One of the best ways to use a bullet weight is with a Tokyo rig. This setup, consisting of a hook and a drop wire, has gained a good bit of popularity in the last decade or so. Though a variety of weights could be added to the wire, bullet weights tend to slip through the cover better, resulting in fewer snags and lost rigs.

You can either slide one bullet weight up onto the wire (pointed end first), or you can use two smaller bullet weights—the first pointed up and the second pointed down. The latter way of rigging creates a slimmer presentation with a point on either end of the combined weights, which sheds grass and muck better than one bulkier weight would.


The Free rig is another rig that, like the Carolina rig, there’s a better designed weight for it in the bell weight. But, if you don’t have a bell weight on hand, a bullet weight will certainly suffice, though the range of motion of the soft plastic will be more limited.

A bullet weight on a free rig is essentially an unpegged Texas rig. Many anglers now use bobber stoppers or pegs to keep the bullet weight close to the nose of a Texas rig. But, if you go with an unpegged weight, the bait can wash around freely a bit more, moving away from the weight a little. This rig is finessier and works better with lighter weights than you’d use with a traditional Texas rig as well.


Again with a drop shot, there are certainly better weights designed specifically for this technique than a bullet weight. But, if you’re in a pinch, a bullet weight will allow you to fish a dropshot a lot better than no weight at all. In this instance, you’ll want to tie on your hook as you normally would when rigging a dropshot, leaving a long tag end for your weight.

You can secure your weight a number of ways, two of which are pretty straightforward. Running your line through your weight (pointed end first) you can take the line after it passes through and tie a knot back around the line above the weight. Or, you can simply use a rubber peg to secure the weight at the bottom of your rig.


An E-rig, which may not be known to many and is certainly not likely known by that name, is a rig my good friend Neal Webster told me about years ago. I don’t know if he came up with it himself or saw someone else do it, but he deemed it the E-rig—because his favorite place to use it was on Lake Eufaula in Alabama.

The E-rig (or Eufaula rig) is a lot like a lightweight Carolina rig. But instead of using a swivel to separate the weight from the bait, you use a bobber stopper (or two).
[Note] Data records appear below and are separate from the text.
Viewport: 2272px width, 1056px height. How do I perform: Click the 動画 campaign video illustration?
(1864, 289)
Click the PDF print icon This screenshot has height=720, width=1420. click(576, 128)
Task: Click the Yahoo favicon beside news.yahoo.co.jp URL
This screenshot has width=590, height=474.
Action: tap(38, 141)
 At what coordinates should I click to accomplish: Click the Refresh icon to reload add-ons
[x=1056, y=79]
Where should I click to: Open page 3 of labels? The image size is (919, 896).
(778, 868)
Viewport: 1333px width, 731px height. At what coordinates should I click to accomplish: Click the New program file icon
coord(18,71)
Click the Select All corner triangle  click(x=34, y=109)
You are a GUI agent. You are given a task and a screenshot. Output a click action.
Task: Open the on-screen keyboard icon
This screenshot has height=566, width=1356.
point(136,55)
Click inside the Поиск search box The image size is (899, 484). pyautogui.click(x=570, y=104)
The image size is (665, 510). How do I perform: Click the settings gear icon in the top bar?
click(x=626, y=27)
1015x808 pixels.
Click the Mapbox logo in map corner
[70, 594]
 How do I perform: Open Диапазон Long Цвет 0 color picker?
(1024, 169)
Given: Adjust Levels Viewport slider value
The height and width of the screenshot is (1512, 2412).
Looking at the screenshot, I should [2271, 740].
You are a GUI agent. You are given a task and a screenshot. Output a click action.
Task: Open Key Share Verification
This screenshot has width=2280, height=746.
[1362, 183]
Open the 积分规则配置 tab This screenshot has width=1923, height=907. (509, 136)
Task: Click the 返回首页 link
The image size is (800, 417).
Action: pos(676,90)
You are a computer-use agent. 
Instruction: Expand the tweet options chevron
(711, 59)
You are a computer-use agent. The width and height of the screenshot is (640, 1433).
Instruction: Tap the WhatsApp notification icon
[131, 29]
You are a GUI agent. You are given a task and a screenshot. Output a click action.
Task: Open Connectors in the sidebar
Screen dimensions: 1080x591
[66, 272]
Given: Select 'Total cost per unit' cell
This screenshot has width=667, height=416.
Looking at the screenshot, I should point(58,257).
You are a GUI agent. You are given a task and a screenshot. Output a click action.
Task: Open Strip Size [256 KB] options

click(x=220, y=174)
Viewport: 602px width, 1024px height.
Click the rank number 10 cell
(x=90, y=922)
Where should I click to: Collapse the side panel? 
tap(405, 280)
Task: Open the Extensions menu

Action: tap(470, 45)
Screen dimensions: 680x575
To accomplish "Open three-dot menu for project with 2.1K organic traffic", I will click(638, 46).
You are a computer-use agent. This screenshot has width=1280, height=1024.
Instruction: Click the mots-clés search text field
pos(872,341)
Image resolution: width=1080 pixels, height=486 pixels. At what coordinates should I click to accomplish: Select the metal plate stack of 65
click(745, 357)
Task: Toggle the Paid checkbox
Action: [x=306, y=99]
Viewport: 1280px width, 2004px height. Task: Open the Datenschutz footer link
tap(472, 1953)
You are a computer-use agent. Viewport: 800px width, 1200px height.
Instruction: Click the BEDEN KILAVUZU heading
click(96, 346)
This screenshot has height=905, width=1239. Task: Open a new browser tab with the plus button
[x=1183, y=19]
First, slide a light bullet weight up onto your line, then slide on a bopper stopper, or two if you’re using a light diameter line or heavier weight. You’ll never want to use more than a 3/16-ounce weight with an E-rig; if a heavier weight is needed, revert to a Carolina rig.

The need for two stoppers with heavier weights or lighter line is so that the weight doesn’t push the bobber stopper down to the hook on the cast. With the weight and bobber stopper(s) in place, slide them up the line about a foot and then tie on an offset shank or light wire EWG hook. Add your favorite finesse plastic and now you have an E-rig. The beauty of this rig is that you can adjust the space between your weight and bait by simply sliding the bobber stopper(s).


Bullet weights are again the most versatile of all fishing weights. Their surface area makes it easy to maintain bottom contact and increases the sensitivity of a technique. The shape works as a perfect wedge, plowing the way through vegetation and most other cover for the trailing hook and soft plastic.

And then there’s the fact that these weights can be used in a variety of situations where, though they may not be ideal, they will suffice. Hopefully this piece showed you a little of the versatility of bullet weights, and perhaps spurred you on to try a bullet weight with one of these techniques if you haven’t yet.